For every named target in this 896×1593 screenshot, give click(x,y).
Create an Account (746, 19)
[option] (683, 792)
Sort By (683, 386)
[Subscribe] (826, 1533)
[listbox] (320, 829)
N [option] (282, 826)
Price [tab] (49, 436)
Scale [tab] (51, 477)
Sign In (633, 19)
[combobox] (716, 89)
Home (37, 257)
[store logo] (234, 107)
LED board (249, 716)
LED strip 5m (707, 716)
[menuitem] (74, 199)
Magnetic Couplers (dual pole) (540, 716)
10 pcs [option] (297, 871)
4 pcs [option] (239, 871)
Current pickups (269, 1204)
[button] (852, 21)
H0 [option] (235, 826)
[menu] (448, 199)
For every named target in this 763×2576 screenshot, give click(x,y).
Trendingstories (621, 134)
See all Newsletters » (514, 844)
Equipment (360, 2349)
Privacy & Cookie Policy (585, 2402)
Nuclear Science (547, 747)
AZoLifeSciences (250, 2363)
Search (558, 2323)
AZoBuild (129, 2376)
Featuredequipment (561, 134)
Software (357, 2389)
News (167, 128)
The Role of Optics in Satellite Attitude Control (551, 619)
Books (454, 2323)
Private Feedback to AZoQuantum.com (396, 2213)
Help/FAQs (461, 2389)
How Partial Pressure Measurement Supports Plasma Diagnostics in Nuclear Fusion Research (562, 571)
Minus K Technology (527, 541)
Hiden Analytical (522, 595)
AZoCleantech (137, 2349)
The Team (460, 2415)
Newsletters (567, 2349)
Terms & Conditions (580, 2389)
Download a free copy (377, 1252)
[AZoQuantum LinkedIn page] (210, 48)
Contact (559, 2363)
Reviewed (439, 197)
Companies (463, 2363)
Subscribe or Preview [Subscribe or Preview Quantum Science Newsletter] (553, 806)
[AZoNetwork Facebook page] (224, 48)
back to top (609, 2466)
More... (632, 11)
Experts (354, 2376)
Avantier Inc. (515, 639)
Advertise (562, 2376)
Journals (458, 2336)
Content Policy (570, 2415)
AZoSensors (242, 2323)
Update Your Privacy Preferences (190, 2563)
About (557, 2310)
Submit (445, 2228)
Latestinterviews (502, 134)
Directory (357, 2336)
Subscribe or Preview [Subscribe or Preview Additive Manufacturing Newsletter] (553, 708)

PROBLEM:
Quote all of the entries above word for word, reproducing every line in its original order.

WRITTEN SOLUTION:
For every named target in this 896×1593 screenshot, give click(x,y).
Create an Account (746, 19)
[option] (683, 792)
Sort By (683, 386)
[Subscribe] (826, 1533)
[listbox] (320, 829)
N [option] (282, 826)
Price [tab] (49, 436)
Scale [tab] (51, 477)
Sign In (633, 19)
[combobox] (716, 89)
Home (37, 257)
[store logo] (234, 107)
LED board (249, 716)
LED strip 5m (707, 716)
[menuitem] (74, 199)
Magnetic Couplers (dual pole) (540, 716)
10 pcs [option] (297, 871)
4 pcs [option] (239, 871)
Current pickups (269, 1204)
[button] (852, 21)
H0 [option] (235, 826)
[menu] (448, 199)
For every named target in this 763×2576 screenshot, give click(x,y).
Trendingstories (621, 134)
See all Newsletters » (514, 844)
Equipment (360, 2349)
Privacy & Cookie Policy (585, 2402)
Nuclear Science (547, 747)
AZoLifeSciences (250, 2363)
Search (558, 2323)
AZoBuild (129, 2376)
Featuredequipment (561, 134)
Software (357, 2389)
News (167, 128)
The Role of Optics in Satellite Attitude Control (551, 619)
Books (454, 2323)
Private Feedback to AZoQuantum.com (396, 2213)
Help/FAQs (461, 2389)
How Partial Pressure Measurement Supports Plasma Diagnostics in Nuclear Fusion Research (562, 571)
Minus K Technology (527, 541)
Hiden Analytical (522, 595)
AZoCleantech (137, 2349)
The Team (460, 2415)
Newsletters (567, 2349)
Terms & Conditions (580, 2389)
Download a free copy (377, 1252)
[AZoQuantum LinkedIn page] (210, 48)
Contact (559, 2363)
Reviewed (439, 197)
Companies (463, 2363)
Subscribe or Preview [Subscribe or Preview Quantum Science Newsletter] (553, 806)
[AZoNetwork Facebook page] (224, 48)
back to top (609, 2466)
More... (632, 11)
Experts (354, 2376)
Avantier Inc. (515, 639)
Advertise (562, 2376)
Journals (458, 2336)
Content Policy (570, 2415)
AZoSensors (242, 2323)
Update Your Privacy Preferences (190, 2563)
About (557, 2310)
Submit (445, 2228)
Latestinterviews (502, 134)
Directory (357, 2336)
Subscribe or Preview [Subscribe or Preview Additive Manufacturing Newsletter] (553, 708)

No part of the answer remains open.